Он многажды моделировал все свои первые движения к воле, поэтому знал, что делать.
Придерживая цепь за свободный конец, как будто за хвост змею, впившуюся в ногу, он спустился во двор, где его тут же накрыл дождевой водопад. Проник под навес, в мастерскую с плотницким и слесарным инструментом. Быстро нашел знакомый ломик с острым концом (ключ!). У верстака задрал ногу, завел снизу цепь в тиски, так, чтобы стальные губы зажали «змею» у самого корня. Жало ломика вставил в торчащее над тисками кольцо и, как гребец весло, рванул железяку на себя. Кольцо лопнуло. Цепь, весело тренькнув, скользнула на грунтовый пол. Камиль радостно вскрикнул, но тут же осекся: на ноге, с двумя звеньями ненавистных пут, остался обруч — ящерица без хвоста, который мог отрасти, — до истинной свободы было еще далеко.
В соседнем дворе послышались голоса. Но опасность и близость цели не сделали Камиля торопливым. Накинув плащ, прихватив спички, нож, топор, мошну из кожи, он вошел в коровник. В полной темноте, на ощупь, порылся в ящике, где хранился сухой корм, вынул оттуда два каравая черствого хлеба, с притолока сгреб все сухари… И только когда единственное дальнобойное оружие — рогатка, доставшаяся от Сажи, — было в кармане плаща, он решил: пора.
Но в сторону равнины, где наверняка настигнут — либо мстительная пуля погони, либо алчная петля нового хозяина, он не пошел, подался противным курсом, к Грузии. Благо, направление было известно: ведь ему довелось в качестве вьючного животного сходить в Панкиссию и обратно. Он взял западнее, где троп меньше, а значит, возможности умереть с голоду или от зверя больше, чем от человека, — вольной смерти он уже не боялся.
— Ну, Аллах! — глумливо кричал он под шум грозы, уходя в гибельный путь. — Если ты есть, то спаси, дай силы!..
Полуживого, его подобрал охотник абхаз, с которым, по шутливой версии того же абхаза, они столкнулись, охотясь на одну птицу: один с ружьем, другой с рогаткой.
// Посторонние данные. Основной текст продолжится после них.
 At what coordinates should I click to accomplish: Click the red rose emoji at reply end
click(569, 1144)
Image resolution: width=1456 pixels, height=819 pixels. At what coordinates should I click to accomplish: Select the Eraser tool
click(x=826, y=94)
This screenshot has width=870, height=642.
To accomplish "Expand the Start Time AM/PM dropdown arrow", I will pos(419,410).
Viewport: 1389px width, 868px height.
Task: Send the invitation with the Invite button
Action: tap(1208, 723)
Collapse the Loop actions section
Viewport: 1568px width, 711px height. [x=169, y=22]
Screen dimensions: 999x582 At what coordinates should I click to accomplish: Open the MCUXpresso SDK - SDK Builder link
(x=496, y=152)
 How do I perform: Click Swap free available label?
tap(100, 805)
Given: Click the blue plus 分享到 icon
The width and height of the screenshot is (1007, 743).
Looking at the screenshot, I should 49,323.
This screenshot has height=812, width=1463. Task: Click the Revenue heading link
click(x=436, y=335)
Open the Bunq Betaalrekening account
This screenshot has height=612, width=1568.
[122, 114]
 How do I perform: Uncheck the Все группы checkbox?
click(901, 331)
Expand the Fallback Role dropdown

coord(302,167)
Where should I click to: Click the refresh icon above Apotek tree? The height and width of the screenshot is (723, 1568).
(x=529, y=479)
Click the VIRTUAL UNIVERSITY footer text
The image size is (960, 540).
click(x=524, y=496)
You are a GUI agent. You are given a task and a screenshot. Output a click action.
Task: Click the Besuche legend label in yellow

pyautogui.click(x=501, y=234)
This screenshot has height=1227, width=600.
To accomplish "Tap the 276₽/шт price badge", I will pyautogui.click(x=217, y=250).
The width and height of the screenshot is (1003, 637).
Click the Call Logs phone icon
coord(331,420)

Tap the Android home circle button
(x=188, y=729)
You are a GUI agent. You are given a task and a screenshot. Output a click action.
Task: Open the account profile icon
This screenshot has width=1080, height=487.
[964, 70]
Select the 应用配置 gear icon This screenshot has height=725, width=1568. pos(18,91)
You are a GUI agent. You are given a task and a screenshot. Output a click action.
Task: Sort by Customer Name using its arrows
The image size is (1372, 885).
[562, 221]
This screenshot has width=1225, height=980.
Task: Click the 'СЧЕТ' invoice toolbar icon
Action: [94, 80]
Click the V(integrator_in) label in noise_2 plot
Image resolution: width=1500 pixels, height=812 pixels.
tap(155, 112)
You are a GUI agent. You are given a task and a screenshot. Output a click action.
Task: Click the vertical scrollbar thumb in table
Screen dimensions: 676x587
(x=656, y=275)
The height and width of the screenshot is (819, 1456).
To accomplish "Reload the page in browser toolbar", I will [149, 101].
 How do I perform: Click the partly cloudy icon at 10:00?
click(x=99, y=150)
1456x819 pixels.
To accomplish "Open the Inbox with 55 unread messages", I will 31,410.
Охотник избавил его от остатков цепи, которая разбила ногу до кости, дал кров и пищу, подлечил, одел в свой почти новый парусиновый охотничий костюм, а потом в районе Сочи помог нелегально перебраться через пограничную Псоу в Россию.
Когда после нескольких месяцев мытарств в полуневоле Камилю выдали паспорт, он сделал свой окончательный выбор — прочь с гостеприимного Кавказа в родные приволжские края…
Но он не поехал в Уфу, где прошло детдомовское детство. Он подался в то место, где, по рассказу старой воспитательницы, был найден подкидыш, который был определен в уфимский приют и которого в честь селения, наверное, нарекли Николаем. Это случилось в селе Николо-Березовка, на реке Каме. Воспитательница по горячей Колькиной просьбе уточнила совсем немного: нашли его, завернутого в фуфайку, весенним утром у старой церкви… И добавила, уже без всякой просьбы, видно, долго подумав, на следующий день: а через пяток дней в Каме, в прибрежных корягах, ниже по течению, нашли утопленницу — женщину не из тех мест (никто ее не опознал). Предполагали, что, может, мать подкидыша. А может, и нет в том никакой связи. Поэтому никто так и не узнал, из каких Колькина мать — из местных или из пришлых.
А перед тем, как совсем покинуть детдом по причине пенсионного возраста, воспитательница подошла к Кольке, наклонилась к нему, еще десятилетнему, обняла и шепотом проговорила:
— Ты, Коля, как вырастешь, съезди туда, найди то село, да помолись у церкви. Как сможешь, бог-то поймет, если от души… В самой церкви сейчас то ли конюшня, то ли склад, священника, стало быть, нету. Но ты все равно у самой церкви, как у живой, спроси: как жить? Посиди где-нибудь неподалеку, хоть на речном бережку, да просто подумай… До-о-олго так подумай!.. Да чем раньше это сделаешь, тем лучше.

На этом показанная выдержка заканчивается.